Tulisan ini adalah lanjutan dari tulisan yang berjudul Namaku Kalet sebagai Pemenang Ke-2 Lomba Penulisan Blog Hutan oleh Greenpeace Indonesia.
Dear Kalet.
Apa kabar di sana? Semoga bumi kalimantan masih hijau dan
bertajuk tinggi. Yak, bukan sekadar hijau, seperti tanah Riau, tetapi juga
harus memiliki batang pohon yang tinggi, ranting yang lebar serta ragam tanaman
yang berbeda.
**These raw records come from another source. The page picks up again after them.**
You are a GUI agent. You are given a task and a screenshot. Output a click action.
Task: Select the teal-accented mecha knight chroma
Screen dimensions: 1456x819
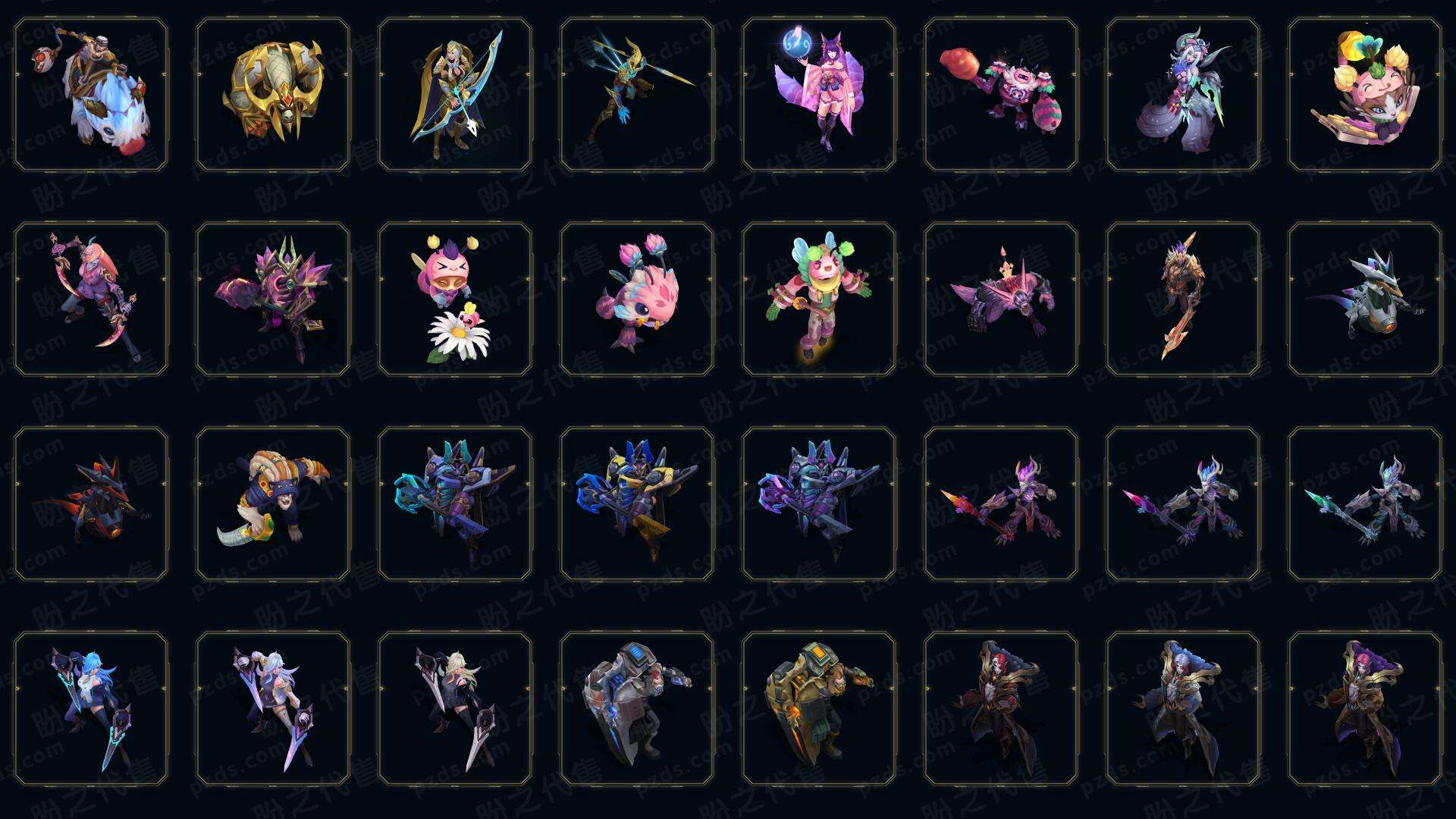pyautogui.click(x=455, y=504)
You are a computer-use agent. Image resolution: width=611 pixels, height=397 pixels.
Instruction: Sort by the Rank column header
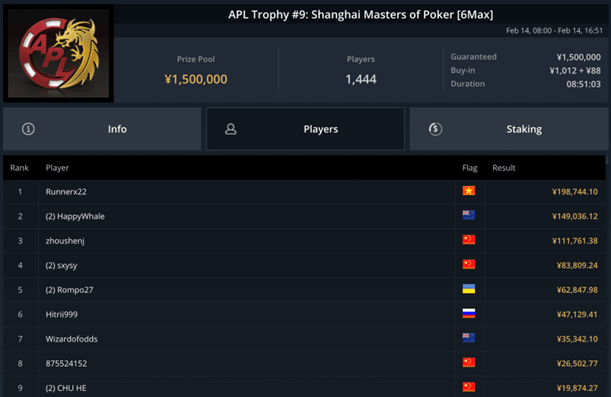pyautogui.click(x=19, y=168)
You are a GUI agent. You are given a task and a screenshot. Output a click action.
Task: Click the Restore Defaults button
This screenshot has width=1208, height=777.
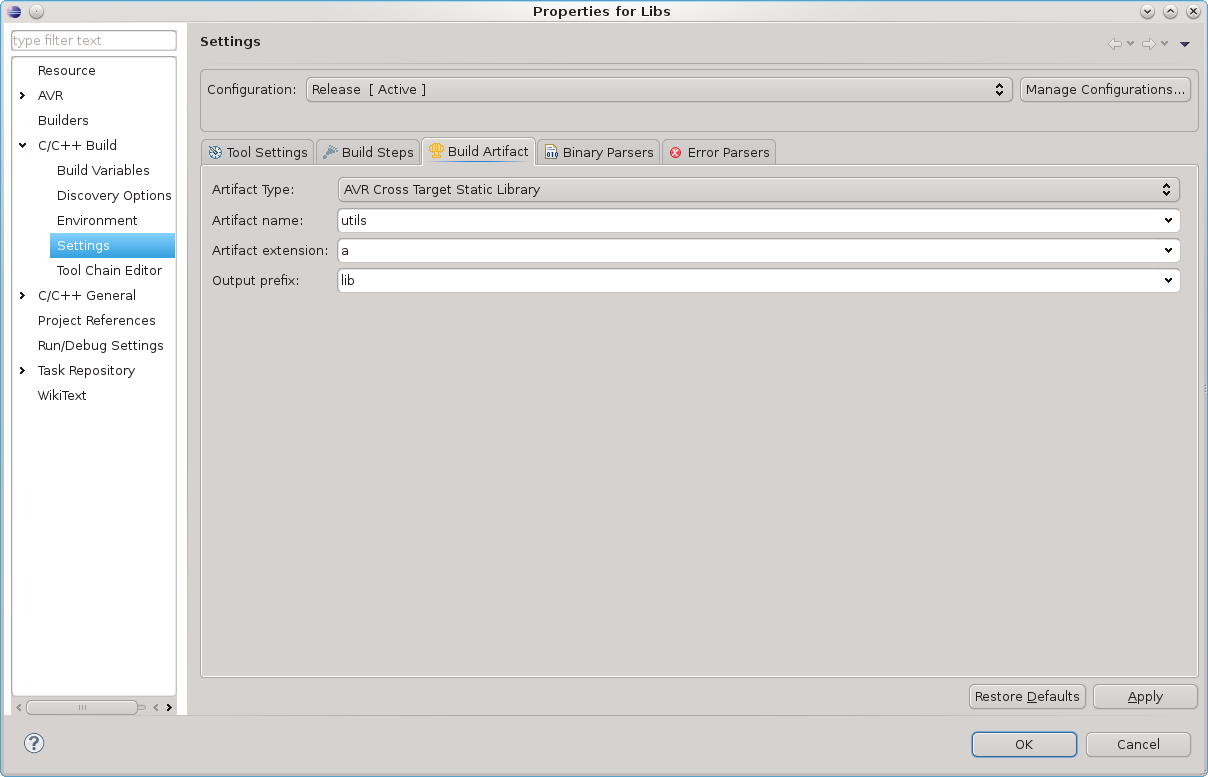click(x=1027, y=696)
Bumi Riau memang masih hijau, hanya saja Om Nugie jadi kuatir,
dimanakah kawanan Owa yang terbiasa bermain di dahan berada, begitu juga dengan
Rangkong yang lebih senang berada di pucuk-pucuk tertinggi.
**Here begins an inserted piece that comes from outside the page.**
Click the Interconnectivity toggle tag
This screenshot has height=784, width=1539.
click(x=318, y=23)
Di satu kesempatan, Om Nugie berbicara banyak dengan Pak
Dahlan warga Desa Dosan Kabupaten Siak, Riau. Di tengah hamparan kebun sawit
ramah lingkungan yang luas, Pak Dahlan perlihatkan sebuah hutan kecil dimana
ada danau di tengahnya. Nama danau ini Naga Sakti, lucu ya… mirip nama tokoh
kartun yang biasa Kalet tonton. Nanti kalau Om Nugie sudah sampai di Borneo,
akan Om ceritakan kenapa namanya Naga Sakti. Saat ini yang ingin Om katakan,
bahwa kita di Borneo harus banyak-banyak bersyukur karena masih bisa melihat
keindahan pohon yang tinggi dan banyak di sekitar tinggal kita. Sungguh, apa
yang diperlihatkan Pak Dahlan saat itu membuat Om Nugie merasa sangat prihatin
dengan kondisi di sana. Bagaimana tidak, hutan kecil dengan danau kecil*)
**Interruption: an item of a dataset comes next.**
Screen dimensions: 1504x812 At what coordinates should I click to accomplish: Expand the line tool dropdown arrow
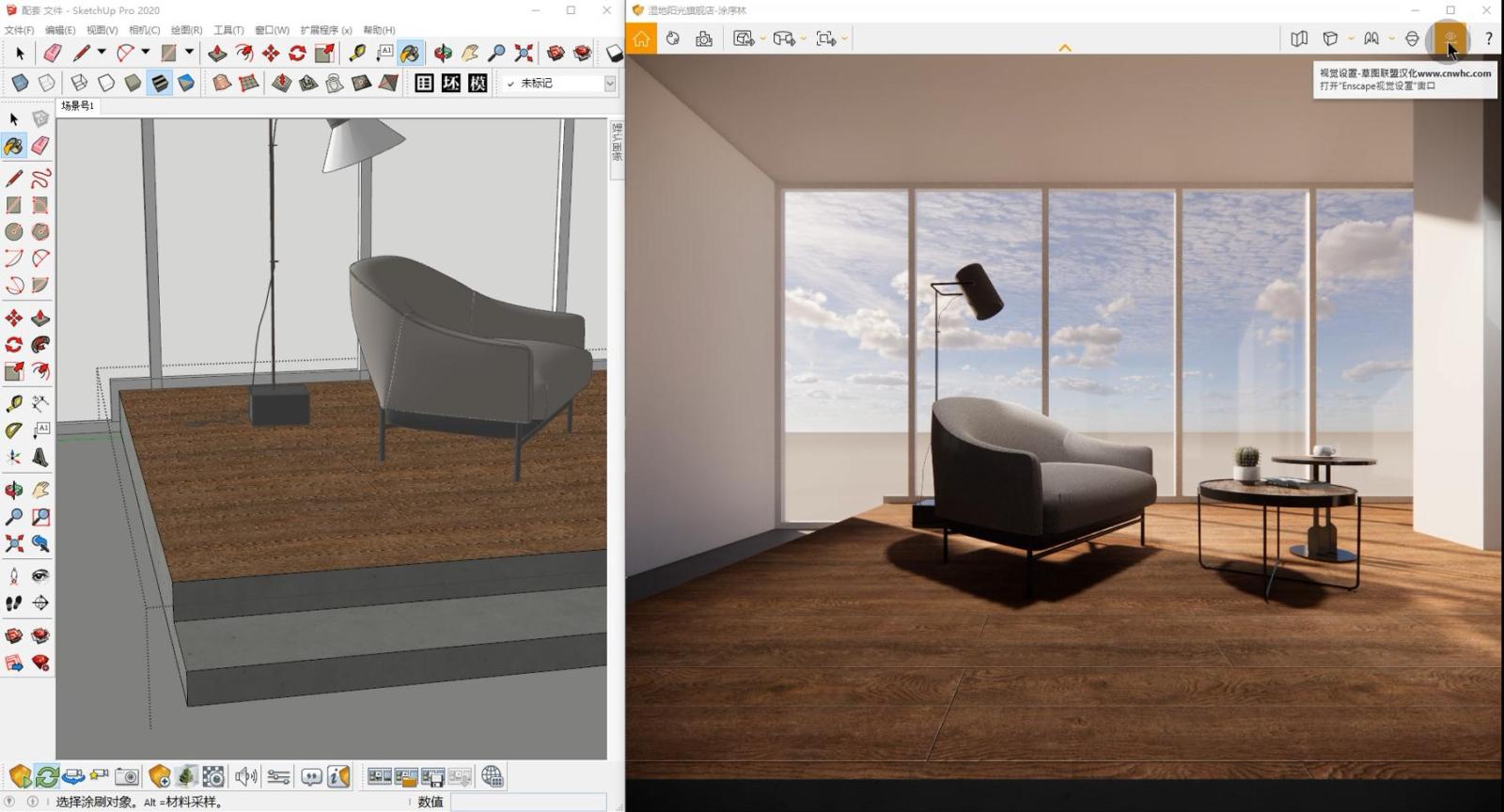point(102,53)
menjadi satu-satunya lokasi ‘penghibur’ diantara bergantinya hutan dengan
kebun-kebun sawit yang luas.
Danau Naga Sakti |
Dari rumah Pak Dahlan, Om Nugie bersama rombongan **),
menuju Desa Teluk Meranti di Kabupaten Pelalawan. Dalam perjalanan itu, terlihat
kepulan asap membumbung sangat tinggi. Lahan di tanah ini masih terbakar.
Sungguh sedih melihatnya. Dan karena jenis tanah di Riau ini berupa gambut seperti halnya yang
tersebar di Kalimantan Tengah dan Kalimantan Barat, cara memadamkan
apinya juga berbeda dengan di tanah aluvial atau non gambut. Tidak
seperti membuang air dari dalam ember saja, tetapi harus gunakan pipa air, lalu
pipanya dimasukkan ke dalam tanah, supaya apinya benar-benar mati. Karena kalau
tidak, api akan terus membakar dari dalam tanah, meskipun di permukaannya sudah
terlihat padam.
Kebakaran Lahan Riau |
Setiba di Desa Teluk Meranti, Om Nugie disambut warga
setempat yang ramah, dan mereka bercerita banyak tentang kehidupannya. Tak jauh
berbeda dengan kehidupan kita di Kalimantan, hanya saja mereka lebih menggantungkan
hidupnya dari hasil Sungai Kampar. Dan perbedaannya, sekarang ini hasil
tangkapan ikan mereka menjadi lebih sedikit.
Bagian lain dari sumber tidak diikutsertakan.